Wir Tamilen dürfen die Hoffnung nicht verlieren. Wir müssen weiter darum kämpfen. Es gibt junge Leute, die sind frustriert und ständig am Kritisieren, das geht nicht. Ich gebe ein Beispiel. Sie leihen 100 Franken aus und bekommen 25 zurück. Was muss ich tun? Ich muss mich für die 25 bedanken und dann einen Weg suchen, wie ich den Rest zurückbekomme. Die Tamilen wollen zu Recht ihre 100 Franken von der Regierung, bekommen nur 25 Franken und wollen sich nicht bedanken, denn sie sagen, das ist unser Geld, es gehört uns. Das ist ein Fehler. Meine Art ist, erst zu danken und dann zu versuchen, den Rest auch noch zu bekommen. Aber das ist ein längerer Weg, der Weg der Diplomatie.

Was deutlich wird, ist, dass die viel gepriesene internationale Gemeinschaft in den letzten 50 Jahren versagt hat.

Ja, so ist es, darauf können wir uns nicht verlassen, wir sind auf uns alleine gestellt. Aber wir dürfen nicht vergessen, wir sind nicht die einzigen auf der Welt, denen es so ergeht. Es gibt z.B. in Afrika viele Volksgruppen, die leiden, darüber erfahren wir nichts. Es gibt nur eines, wir dürfen nie unseren Mut verlieren. Mut zum Leben, Mut zum Kämpfen, Mut zum Glauben, so dass die Wahrheit am Ende triumphiert!

Woher nehmen Sie den Mut, nach all dem, was Sie und Ihr Volk erlebt haben?

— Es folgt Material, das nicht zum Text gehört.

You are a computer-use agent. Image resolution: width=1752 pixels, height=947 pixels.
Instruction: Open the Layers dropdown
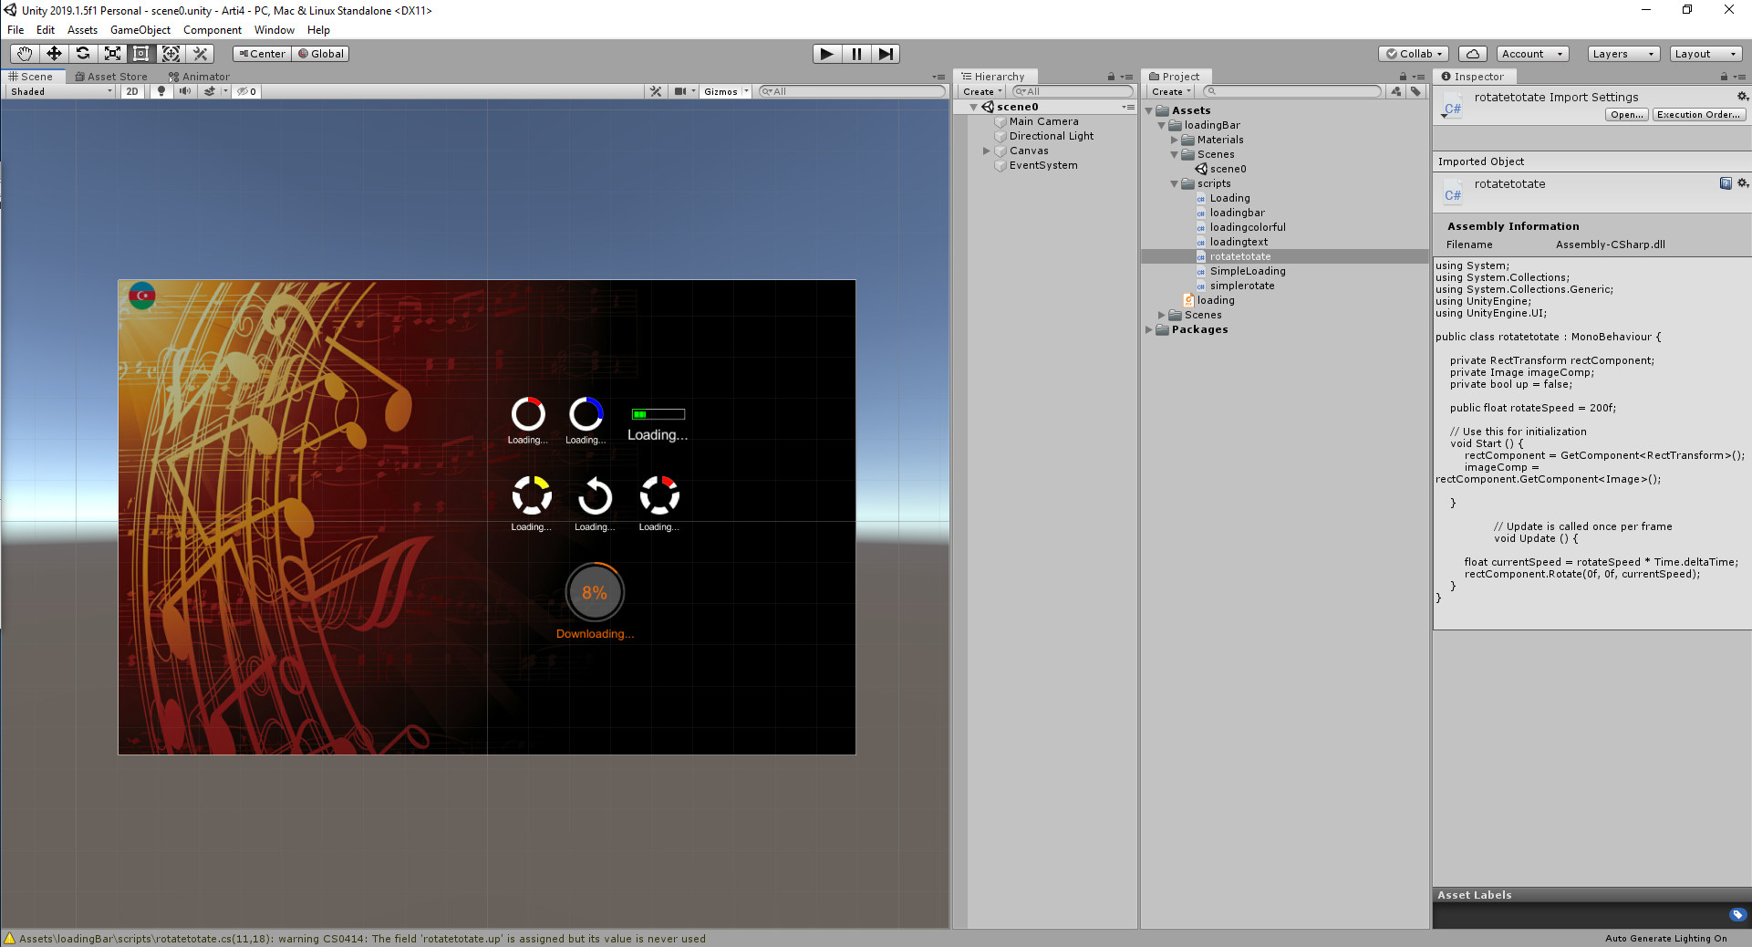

Jeden Morgen, wenn ich reise, sage ich mir, Mut zum Leben, Mut zum Glauben, Mut zum Wagen. Neben dem Glauben braucht es aber auch den Mut, etwas zu tun. Viele haben den Glauben, aber nicht den Mut, etwas zu tun. Viele Christen wollen ihre Religion leben mit allem, was dazu gehört, aber es fehlt der Mut. Der Papst hat uns neuen Mut gegeben. Für mich als Christ ist das einfacher, als für die Mehrheit der Tamilen, die Hindus sind. Ihre Religion ist hier im Kampf nicht so hilfreich. Sie beten und alles, was geschieht, ist Gottes Wille, da lässt sich nichts ändern. Mut und Hoffnung ist ein entscheidender Bestandteil der christlichen Religion. Sonst haben wir einen schönen Gottesdienst, singen gemeinsam und beten, aber wir tun nichts. Das hilft den Menschen nicht. Ich sehe meine Rolle als Priester im Namen Jesu Christi, mich für Frieden und Gerechtigkeit einzusetzen. Ich sehe mich in der Nachfolge Jesu Christi, aber ich diene. Ich habe gelernt, zu dienen und nicht zu regieren. Ich unterschreibe nicht als Priester, sondern als Diener. Ich diene dem Volk, und das ist meine Aufgabe.

Herr Professor Emmanuel, vielen Dank für das Gespräch.